Chesapeake City - at anchor

Magnificent trees along the shore
The bay was as calm as I've ever seen it, nice and smooth as we headed north. The only problem was the current, it was against us all the way. One phenomenon we're familiar with from living on the Hudson River in New York is the way tides flow. If you're coming up the river (away from the ocean) then a flood tide will travel with you, giving you a 1 to 2 kt boost all the way home. Conversely, if you happen to start your journey at New York City with an ebb tide, the same thing will happen, you'll have an ebb tide all the way to Poughkeepsie. That's what happened to us today. We slogged along against a 1 to 2 kt adverse current all the way to Chesapeake City.

Once we arrived, we had to contend with shoaling in the channel leading to the anchorage. You had to hug the east bulkhead within 10 ft to get in without grounding, 7 MLW by the bulkhead. Once past the  bulkhead you aimed for the flagpole of the marina in front of you and then had to make a 90 degree turn to port and hug the docks with the two ACOE boats docked. Once past the ACOE boats, you had 8 to 13 ft all throughout the anchorage. We anchored in 9 ft MLW.

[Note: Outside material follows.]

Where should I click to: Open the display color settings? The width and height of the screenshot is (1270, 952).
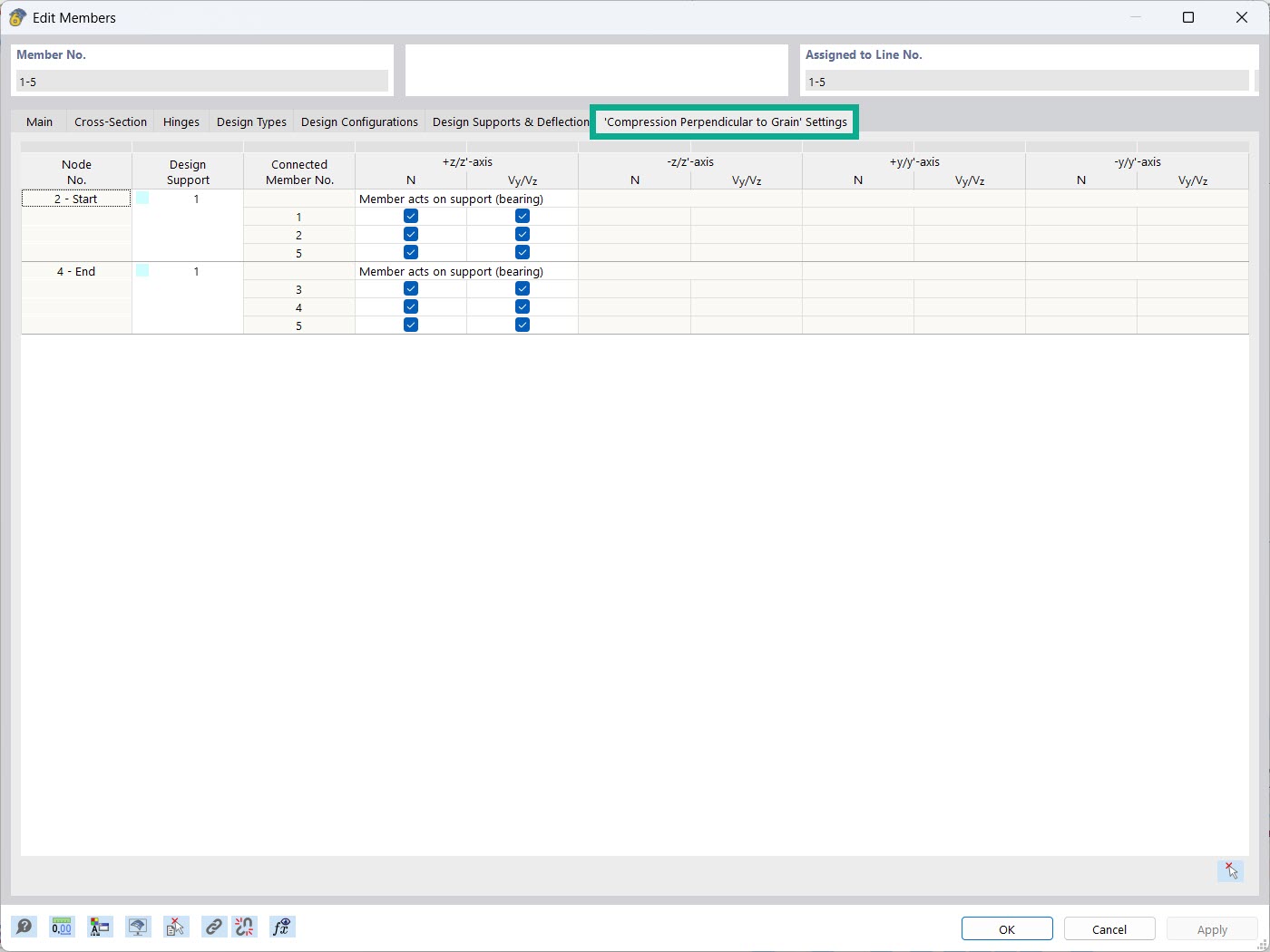click(100, 927)
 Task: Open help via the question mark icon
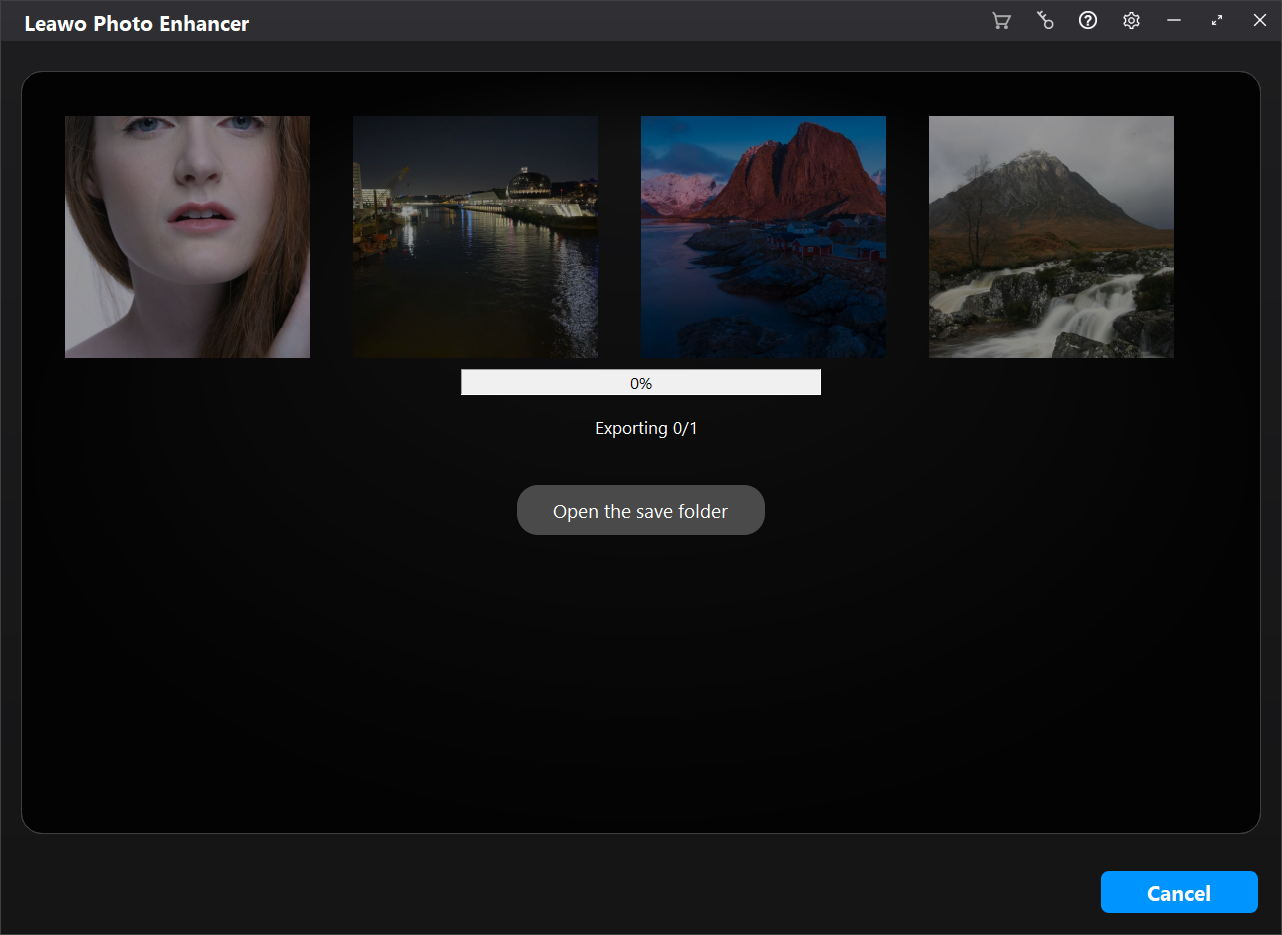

You can just see the two masted boat stuck between us and the anchorage
A boat behind us with 6 ft of draft did not hug the bulkhead and got stuck for over an hour. The tide came in and they floated off and anchorage just past where they had grounded for the night. There's a shallow section of about 100 ft down to 4.5 MLW towards the two ACOE boats before it deepens to 8 to 13 ft in the rest of the anchorage. However, the bottom is very fine mud and offered no resistant to our keel, it's soupy, we just plowed through.

With that we're set for the night and we're the only boat in the anchorage and I can understand why. The famous free docks are unused since there's only 2  ft MLW there. We plan on staying here on Sunday with rain predicted all day long and high winds and leave at first light on Monday and see how far we can get down the Delaware, hopefully all the way to Cape May.